Text extract —
§
This leads to the honest question: How can this be a God-breathed book when it contains so much obvious human imperfections?

Greg answers this question by pointing us back to the center of our faith, Jesus Christ. There are very compelling historical and philosophical reasons for believing the four Gospels give us a generally reliable portrait of the historical Jesus. Other aspects of the Bible may contain historical challenges, but not the Gospels. The reasons for believing in Jesus do not depend on believing the Bible is divinely inspired. The foundation of our faith and our identity should not be in a book, but in Jesus Christ. We don’t need the Bible to be divinely inspired, let alone “inerrant,” to believe in Jesus. Once we believe that the historical Jesus really was the Son of God, we can trust the fact that Jesus believed the Old Testament was inspired by God.  On Jesus’ authority we can take it that the Bible is God’s inspired word. This means that I must take all Scripture seriously even if there are problems that we find in specific passages.
§
Records shown —
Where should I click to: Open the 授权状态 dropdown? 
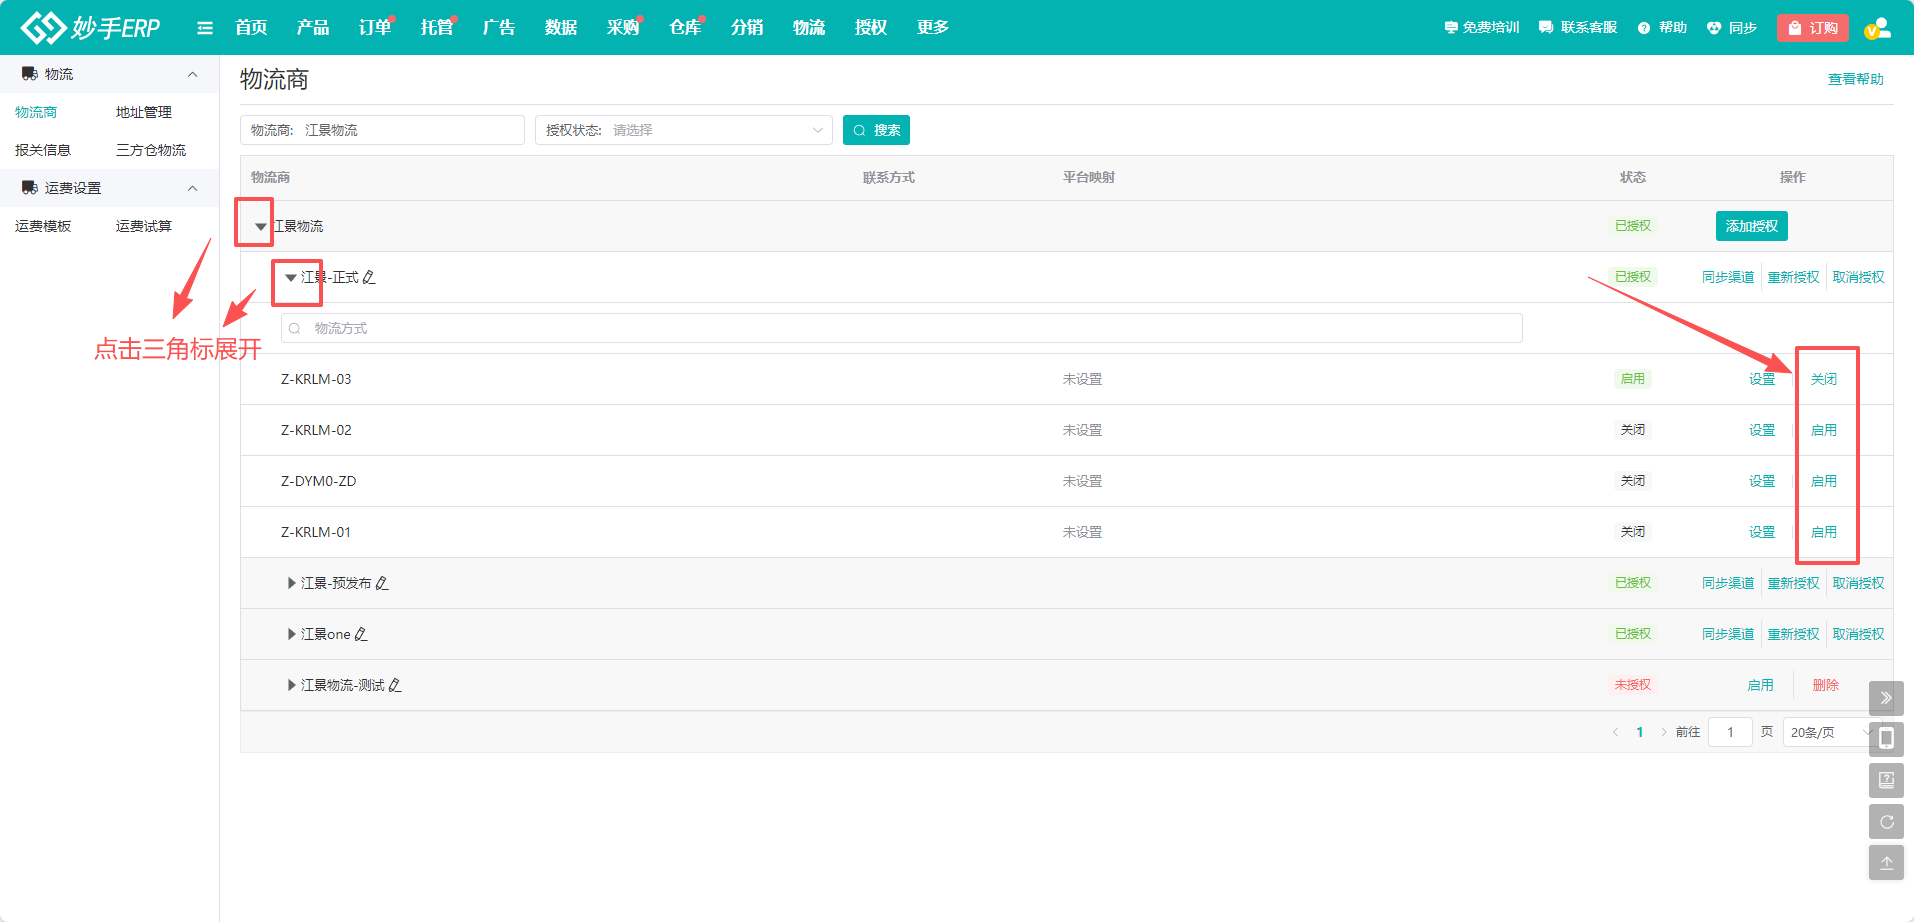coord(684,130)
§
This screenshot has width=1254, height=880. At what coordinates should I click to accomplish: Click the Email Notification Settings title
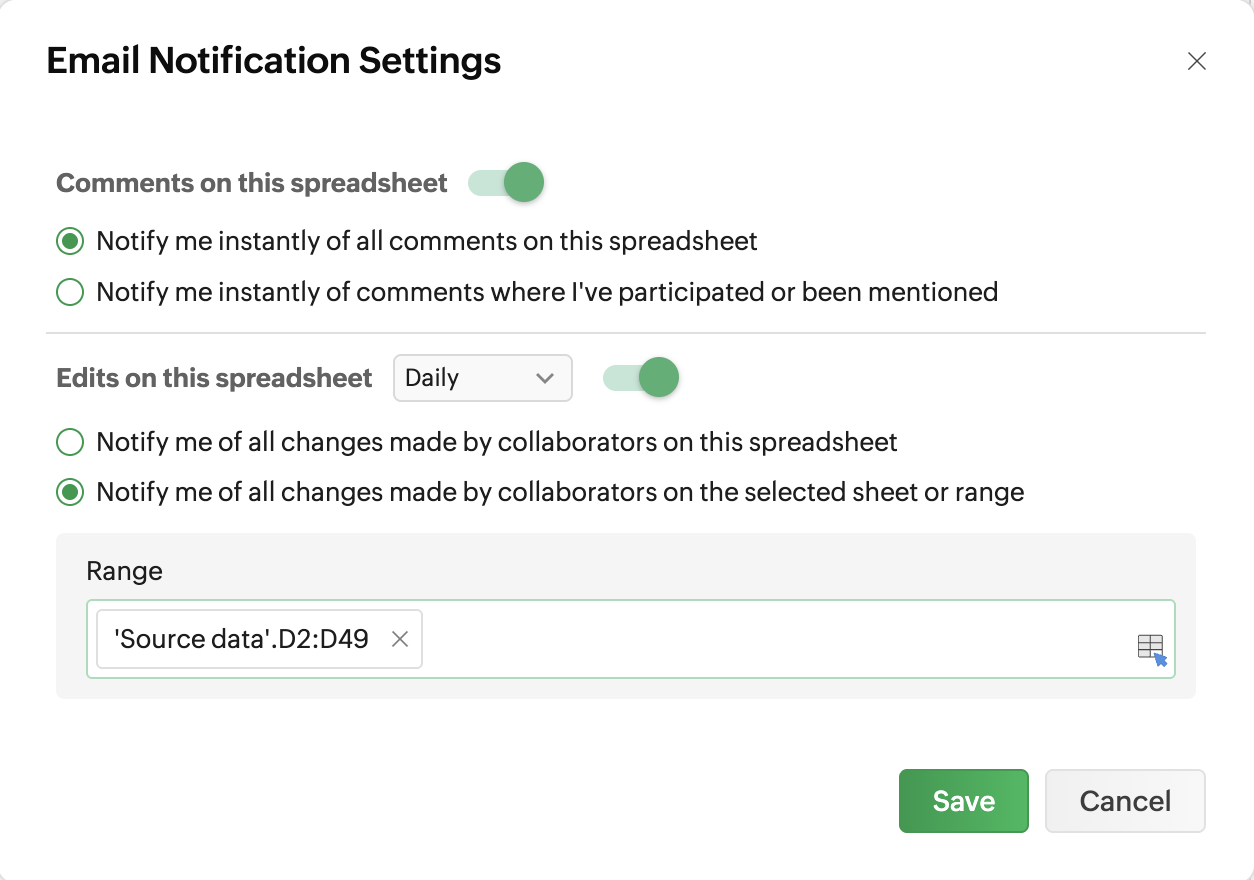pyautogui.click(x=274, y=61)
§
Problems and tasks —
A. In the text on biblical inspiration, on whose authority can we take the Bible to be God's inspired word?
B. Resume the text on biblical inspiration right after its last sentence.

Response list —
A. On Jesus' authority.

B.
How then do we address the problems? First, the “problems” are only “problems” if you assume that a divinely inspired book must meet our standards of “perfection.” The assumption is that, since God is perfect, any book that God breathes must be perfect, “inerrant.”  But this assumes that we actually know what a perfect book should look like. Instead of making such assumptions, we should return to the center of Jesus. On the cross, God breathes the full revelation of himself by accommodating our sin, our mistakes, our imperfections. If God breathes the full revelation of himself through one who bore all the sin, mistakes, and imperfections of the world, why would anyone conclude that God can only “breath” revelations of himself in the Bible through writers that have no sin, no mistakes, and no imperfections? Since God breathed his fullest revelation through the one who bore all the sin and imperfections of the world, and since Jesus tells us that all Scripture is ultimately inspired to bear witness to him, shouldn’t we expect that Scripture also will be filled with imperfection?

The imperfections we find throughout the Bible are no more “problems” than is the sin and imperfection that Jesus bore on Calvary. Therefore, whenever we come upon material that is not consistent with God’s revelation in the crucified Christ, look through the text to see God stooping do to with his ancient people what he did on Calvary, graciously stooping to enter into solidarity with where people are at. In this way, you can see God has always been the God who is revealed on Calvary, the God who is able to breath revelations of himself through sinful and imperfect people.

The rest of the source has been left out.